Power, McNalis & Torres Newsletter

Briefly Speaking

VOLUME XVII, NUMBER 6
June, 2005


GOVERNOR BUSH SIGNS INTO LAW COMPREHENSIVE AMENDMENTS TO FLORIDA’S INSURANCE STATUTES

Following the unprecedented 2004 Hurricane Season, the Senate President and House Speaker on January 5, 2005 appointed the Joint Selection Committee on Hurricane Insurance, which was directed to study all facets of the Florida property insurance market. Additionally, bills were proposed in the Legislature proposing changes to statutes dealing with property insurance and hurricane related matters. Ultimately, SB1486 was sent to Governor Bush, who signed it into law effective June 1, 2005. Twenty-three (23) statutes were amended or created by this law. These amendments and newly enacted sections become applicable following the effective date of the statute. The following is an overview of some of these statutory changes:

The Valued Policy Law

Following last year’s infamous Mierzwa decision, one of the most highly anticipated amendments involved the Valued Policy Law. Under the Mierzwa interpretation of the Valued Policy Law, if there is coverage for any portion of the loss by a covered peril, and the property is determined to be a total loss, the insurer becomes obligated to pay the full face amount of the policy. This interpretation created a potential windfall situation where a non-covered peril contributed to the loss. The new version of the statute attempts to correct this potential unjust result. The amendment clarifies the insurer’s liability in such an event.  Thus, in the event of a total loss resulting from concurrent causes, the insurer’s liability “shall be limited to the amount of the loss caused by the covered peril.” However, if the total loss would have been caused by a covered peril, then the insurer must still pay its policy limits.

Sinkhole Losses

Three new statutes dealing with sinkhole losses have been created and two others have been amended.

“Sinkhole” is now defined to include “a landform created by subsidence of soil, sediment, or rock as underlying strata are dissolved by ground water.” “Sinkhole loss” now includes structural damage to the foundation in addition to the building, when caused by defined sinkhole activity. The words “sudden” and “collapse” have been deleted from the definition of “Sinkhole Activity.” Rather, the definition now states only “settlement and systematic weakening of the earth supporting [the] property only when such settlement or systematic weakening results from movement or raveling of soils, sediments, or rock materials into subterranean voids created by the effect of water on a limestone or similar rock formation.” The statute also sets forth specific qualifications for “engineer” or “professional geologist.” Particular care must be exercised that experts retained with regard to sinkhole claims meet these qualifications.
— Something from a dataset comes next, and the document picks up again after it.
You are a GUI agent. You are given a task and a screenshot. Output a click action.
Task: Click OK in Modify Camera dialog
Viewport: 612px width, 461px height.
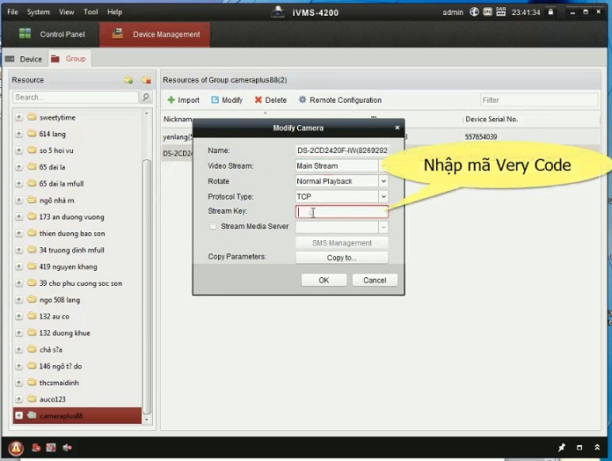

The Legislature has also re-visited the standard for investigation of sinkhole claims. Rather than the “minimum” standards enunciated in former Section 627.707, the amended statute sets forth specific standards. The amended statute requires the insurer shall engage an “engineer” or a “professional geologist” if following the insurer’s initial inspection, the insurer is unable to identify a valid cause of damage or if the damage is consistent with sinkhole loss. The insurer is also required to retain an expert to conduct testing if the policyholder demands it. Also following the initial inspection, the insurer is required to disclose in writing its determination of the cause of the damage, if any, along with notice of the circumstances giving rise to the policyholder’s right to demand and the insurer’s duty to conduct testing. The statute provides that one of the circumstances giving rise to the policyholder’s right to demand testing is a denial of the claim without having performed testing. Specific standards for testing and the reports generated by experts in connection with sinkhole claims have been added to the statutory scheme.  Moreover, the statute now provides that expert fees and costs shall be paid by the insurer even where the testing is requested by the insured.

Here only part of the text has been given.